How, then, will the words of Advent speak to us this year? Can it still bring, even to us, in these days, in this place, true words of hope and promise? Can our hearts find in this season some rest, some nourishment, some new light?
It’s important that we not just go through the motions of preparing for the Savior’s birth. Advent yearning cannot be faked or feigned. It must be truly experienced, felt in each of us. The questions must be our questions, the search our search, the hunger our hunger. Advent is a season time to go deep within and try and give our own words to the deepest questions of our heart and soul. What are we yearning to hear from God? What do we ache to see or to hear or to know? What's the hardest thing to face in the dark of the night? What are we about to give up on? Where are we hoping that light may shine?
If you listen to radio, you’ve heard the Motel 6 ad that had Tom Bodette promising weary travelers: “We’ll leave the light on for ya!” We all so long to come home and find the light on, a host ready to receive, room and board to be shared. The season of Advent assures us that God is ready for us with the light on. And all we have to do is do the same for God. Leave a light on in our hearts. Expect this guest. Let God know we are longing for the Messiah to be born in anew in us.
The custom of Moravian Christians is to decorate for Advent and Christmas by the lighting of one candle in each window of the house. That’s all. It is a simple, elegant and poignant witness to this attitude of welcome and readiness. For in the same manner, you see, a candle must be lit in each “window” of our life. On each windowsill of our soul, one candle will open the darkness just enough to create space for insight, for vision, for calm assurance and peace. It will signal an anticipatory welcome of the guest, an eagerness for the new amidst the trappings of the familiar, our yearning for the Messiah to come.
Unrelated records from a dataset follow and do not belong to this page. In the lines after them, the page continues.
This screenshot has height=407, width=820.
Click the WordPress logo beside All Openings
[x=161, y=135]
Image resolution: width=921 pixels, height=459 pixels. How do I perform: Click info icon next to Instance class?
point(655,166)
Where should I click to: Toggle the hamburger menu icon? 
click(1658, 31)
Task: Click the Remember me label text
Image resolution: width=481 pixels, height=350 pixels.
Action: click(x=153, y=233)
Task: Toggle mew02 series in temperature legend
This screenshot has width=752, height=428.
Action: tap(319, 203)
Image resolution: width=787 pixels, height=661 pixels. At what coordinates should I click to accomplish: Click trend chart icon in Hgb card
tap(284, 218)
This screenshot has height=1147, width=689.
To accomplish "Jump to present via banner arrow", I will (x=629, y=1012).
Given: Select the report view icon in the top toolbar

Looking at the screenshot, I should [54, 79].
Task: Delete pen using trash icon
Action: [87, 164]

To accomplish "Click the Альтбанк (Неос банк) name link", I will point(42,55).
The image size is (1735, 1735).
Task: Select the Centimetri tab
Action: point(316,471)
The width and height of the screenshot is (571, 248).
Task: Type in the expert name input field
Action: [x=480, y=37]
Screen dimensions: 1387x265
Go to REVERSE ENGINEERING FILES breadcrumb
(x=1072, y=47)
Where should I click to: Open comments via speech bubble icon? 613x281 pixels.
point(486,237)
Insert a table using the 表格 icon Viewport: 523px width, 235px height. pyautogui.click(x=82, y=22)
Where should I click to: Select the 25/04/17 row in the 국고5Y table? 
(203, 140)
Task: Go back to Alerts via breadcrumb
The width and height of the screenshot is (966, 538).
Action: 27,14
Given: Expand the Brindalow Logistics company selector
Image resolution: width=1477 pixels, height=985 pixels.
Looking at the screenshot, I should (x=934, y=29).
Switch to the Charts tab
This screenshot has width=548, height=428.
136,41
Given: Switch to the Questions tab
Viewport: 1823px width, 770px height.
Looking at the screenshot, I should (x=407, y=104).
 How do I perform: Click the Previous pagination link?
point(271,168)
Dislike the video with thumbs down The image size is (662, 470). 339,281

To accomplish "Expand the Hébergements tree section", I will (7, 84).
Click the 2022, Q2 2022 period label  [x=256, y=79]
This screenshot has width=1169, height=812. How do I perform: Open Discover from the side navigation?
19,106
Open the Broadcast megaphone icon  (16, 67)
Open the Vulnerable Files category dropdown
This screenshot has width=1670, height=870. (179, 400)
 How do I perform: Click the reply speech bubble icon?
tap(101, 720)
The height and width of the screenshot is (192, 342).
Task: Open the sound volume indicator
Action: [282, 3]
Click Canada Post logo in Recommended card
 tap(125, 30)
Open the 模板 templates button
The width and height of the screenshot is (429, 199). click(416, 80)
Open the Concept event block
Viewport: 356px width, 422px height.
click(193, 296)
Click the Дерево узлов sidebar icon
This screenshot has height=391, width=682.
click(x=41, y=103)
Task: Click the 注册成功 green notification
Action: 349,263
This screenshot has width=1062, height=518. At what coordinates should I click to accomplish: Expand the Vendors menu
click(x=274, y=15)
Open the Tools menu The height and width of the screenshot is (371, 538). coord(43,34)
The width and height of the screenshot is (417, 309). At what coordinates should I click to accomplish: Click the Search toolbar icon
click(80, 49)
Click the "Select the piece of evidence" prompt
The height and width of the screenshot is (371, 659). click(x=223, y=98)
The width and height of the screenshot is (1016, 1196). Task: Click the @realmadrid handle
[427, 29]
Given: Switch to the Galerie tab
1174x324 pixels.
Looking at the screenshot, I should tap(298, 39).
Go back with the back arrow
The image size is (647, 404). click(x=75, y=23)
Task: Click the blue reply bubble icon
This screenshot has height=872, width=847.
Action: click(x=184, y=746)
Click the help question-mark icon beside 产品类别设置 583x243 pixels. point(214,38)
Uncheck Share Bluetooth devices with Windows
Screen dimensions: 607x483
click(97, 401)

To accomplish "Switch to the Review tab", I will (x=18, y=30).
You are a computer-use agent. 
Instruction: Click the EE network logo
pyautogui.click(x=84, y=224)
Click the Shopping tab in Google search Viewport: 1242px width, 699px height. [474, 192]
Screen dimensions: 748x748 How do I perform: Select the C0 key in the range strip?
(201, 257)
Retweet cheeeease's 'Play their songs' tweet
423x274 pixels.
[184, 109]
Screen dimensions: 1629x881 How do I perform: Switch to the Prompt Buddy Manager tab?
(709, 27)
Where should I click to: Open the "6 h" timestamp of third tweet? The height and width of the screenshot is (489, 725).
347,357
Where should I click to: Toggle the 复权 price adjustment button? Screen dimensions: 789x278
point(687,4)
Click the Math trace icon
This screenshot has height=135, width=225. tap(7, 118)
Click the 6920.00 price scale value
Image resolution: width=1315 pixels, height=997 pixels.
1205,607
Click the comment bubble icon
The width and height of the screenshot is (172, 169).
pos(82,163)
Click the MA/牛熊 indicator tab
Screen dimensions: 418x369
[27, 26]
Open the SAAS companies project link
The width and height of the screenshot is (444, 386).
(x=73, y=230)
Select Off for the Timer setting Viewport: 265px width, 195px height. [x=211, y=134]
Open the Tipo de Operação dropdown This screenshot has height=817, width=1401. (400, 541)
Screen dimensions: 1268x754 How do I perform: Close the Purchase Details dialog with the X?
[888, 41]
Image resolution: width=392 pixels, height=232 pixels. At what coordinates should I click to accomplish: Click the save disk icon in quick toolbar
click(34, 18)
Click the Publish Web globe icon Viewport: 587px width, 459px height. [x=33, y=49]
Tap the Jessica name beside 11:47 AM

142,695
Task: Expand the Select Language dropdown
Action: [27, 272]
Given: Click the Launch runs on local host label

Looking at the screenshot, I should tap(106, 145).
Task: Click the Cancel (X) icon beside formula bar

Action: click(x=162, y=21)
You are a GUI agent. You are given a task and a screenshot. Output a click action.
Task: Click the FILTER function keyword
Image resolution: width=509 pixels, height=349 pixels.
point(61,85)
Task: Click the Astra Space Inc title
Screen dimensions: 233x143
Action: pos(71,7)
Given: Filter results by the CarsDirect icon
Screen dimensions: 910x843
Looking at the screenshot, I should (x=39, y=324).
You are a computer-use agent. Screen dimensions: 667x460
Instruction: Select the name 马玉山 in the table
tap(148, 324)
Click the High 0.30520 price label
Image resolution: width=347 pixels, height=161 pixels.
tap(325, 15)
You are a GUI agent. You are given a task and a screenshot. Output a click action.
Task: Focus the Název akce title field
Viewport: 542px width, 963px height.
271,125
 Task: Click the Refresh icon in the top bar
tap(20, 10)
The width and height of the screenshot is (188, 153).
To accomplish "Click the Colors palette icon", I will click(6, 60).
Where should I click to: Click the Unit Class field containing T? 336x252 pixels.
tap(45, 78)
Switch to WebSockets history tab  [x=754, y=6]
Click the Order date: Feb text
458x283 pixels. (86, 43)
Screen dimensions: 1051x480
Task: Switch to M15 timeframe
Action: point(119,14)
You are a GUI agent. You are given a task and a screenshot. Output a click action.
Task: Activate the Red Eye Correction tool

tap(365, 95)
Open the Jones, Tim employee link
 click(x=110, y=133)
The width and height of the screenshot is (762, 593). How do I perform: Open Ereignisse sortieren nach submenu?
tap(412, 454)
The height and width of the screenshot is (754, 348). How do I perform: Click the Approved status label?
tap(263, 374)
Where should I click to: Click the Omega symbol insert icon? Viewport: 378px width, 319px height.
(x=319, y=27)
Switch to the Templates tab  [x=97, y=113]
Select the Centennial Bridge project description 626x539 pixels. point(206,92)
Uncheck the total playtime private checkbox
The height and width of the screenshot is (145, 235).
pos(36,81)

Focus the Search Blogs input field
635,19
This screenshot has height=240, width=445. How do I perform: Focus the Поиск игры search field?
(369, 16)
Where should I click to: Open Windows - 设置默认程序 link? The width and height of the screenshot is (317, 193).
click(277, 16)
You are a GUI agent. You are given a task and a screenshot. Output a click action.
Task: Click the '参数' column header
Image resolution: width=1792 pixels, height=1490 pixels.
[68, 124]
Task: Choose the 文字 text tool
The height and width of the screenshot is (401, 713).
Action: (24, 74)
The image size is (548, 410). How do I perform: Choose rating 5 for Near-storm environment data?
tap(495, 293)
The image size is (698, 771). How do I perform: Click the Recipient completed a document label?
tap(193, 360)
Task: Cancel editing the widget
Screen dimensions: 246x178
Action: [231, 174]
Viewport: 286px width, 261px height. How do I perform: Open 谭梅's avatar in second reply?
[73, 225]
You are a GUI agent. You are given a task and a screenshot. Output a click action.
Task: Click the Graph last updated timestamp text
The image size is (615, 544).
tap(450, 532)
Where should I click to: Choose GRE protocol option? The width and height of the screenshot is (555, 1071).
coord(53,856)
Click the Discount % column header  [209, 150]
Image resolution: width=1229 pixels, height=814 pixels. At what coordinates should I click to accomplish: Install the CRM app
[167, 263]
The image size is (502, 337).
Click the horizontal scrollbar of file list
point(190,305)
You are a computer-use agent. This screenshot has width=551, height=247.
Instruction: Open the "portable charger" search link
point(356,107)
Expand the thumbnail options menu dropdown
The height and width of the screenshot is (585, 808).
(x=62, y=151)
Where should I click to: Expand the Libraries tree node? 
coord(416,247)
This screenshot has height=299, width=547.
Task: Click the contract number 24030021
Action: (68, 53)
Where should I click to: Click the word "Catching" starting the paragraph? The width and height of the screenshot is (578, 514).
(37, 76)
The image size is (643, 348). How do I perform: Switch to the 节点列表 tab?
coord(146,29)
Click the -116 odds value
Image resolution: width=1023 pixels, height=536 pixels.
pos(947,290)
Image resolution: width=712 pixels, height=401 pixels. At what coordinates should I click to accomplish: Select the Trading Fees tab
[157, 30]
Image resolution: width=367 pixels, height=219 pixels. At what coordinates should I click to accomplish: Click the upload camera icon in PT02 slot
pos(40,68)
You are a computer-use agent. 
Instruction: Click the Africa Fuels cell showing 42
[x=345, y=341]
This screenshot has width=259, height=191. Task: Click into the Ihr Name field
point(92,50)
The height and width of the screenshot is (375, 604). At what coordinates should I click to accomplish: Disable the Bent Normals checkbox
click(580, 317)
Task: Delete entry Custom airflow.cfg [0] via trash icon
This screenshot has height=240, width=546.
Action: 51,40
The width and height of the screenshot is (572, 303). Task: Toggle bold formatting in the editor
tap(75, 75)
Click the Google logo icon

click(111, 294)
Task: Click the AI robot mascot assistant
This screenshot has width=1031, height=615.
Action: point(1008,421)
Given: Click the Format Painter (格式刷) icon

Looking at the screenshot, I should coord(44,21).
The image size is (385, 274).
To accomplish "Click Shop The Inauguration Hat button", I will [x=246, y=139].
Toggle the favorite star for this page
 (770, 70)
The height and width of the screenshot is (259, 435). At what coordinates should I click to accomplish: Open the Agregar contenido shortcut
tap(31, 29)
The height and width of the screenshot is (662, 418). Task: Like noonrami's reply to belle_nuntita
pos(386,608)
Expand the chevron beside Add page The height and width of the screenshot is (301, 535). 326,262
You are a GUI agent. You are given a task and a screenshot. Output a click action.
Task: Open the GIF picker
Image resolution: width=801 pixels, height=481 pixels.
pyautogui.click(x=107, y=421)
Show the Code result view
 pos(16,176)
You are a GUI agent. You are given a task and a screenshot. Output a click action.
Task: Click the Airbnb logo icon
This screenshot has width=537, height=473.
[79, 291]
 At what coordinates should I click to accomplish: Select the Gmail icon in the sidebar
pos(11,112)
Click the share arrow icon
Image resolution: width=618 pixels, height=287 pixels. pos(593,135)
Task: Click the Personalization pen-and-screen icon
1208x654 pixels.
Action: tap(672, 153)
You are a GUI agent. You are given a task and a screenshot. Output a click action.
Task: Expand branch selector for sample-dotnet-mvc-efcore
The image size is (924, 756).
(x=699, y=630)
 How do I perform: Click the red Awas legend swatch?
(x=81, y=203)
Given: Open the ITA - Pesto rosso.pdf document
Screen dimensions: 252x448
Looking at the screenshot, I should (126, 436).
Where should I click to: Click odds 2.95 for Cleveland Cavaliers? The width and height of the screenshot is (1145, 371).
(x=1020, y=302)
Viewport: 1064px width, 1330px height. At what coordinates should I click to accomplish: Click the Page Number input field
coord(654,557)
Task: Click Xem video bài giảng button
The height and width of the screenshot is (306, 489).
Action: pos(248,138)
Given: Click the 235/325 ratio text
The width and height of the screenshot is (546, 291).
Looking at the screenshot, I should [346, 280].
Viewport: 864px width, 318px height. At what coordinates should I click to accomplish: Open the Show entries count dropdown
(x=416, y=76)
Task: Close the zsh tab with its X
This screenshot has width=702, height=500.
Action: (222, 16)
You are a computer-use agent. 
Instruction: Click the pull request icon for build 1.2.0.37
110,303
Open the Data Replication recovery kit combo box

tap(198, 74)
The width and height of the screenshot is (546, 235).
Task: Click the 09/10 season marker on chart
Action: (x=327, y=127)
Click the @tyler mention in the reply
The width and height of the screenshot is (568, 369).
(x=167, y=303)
I invite you in these next minutes as you prepare to come forward and receive this sacrament of promise and hope, to listen to your own heart and ask yourself: "What is my soul longing for in this season? What is my deepest need?” And, then, in your heart, light a candle to welcome in the Holy One.”
The First Sunday of Advent has come. The clock is reset. The candles are lit. Remember. Trust. Prepare.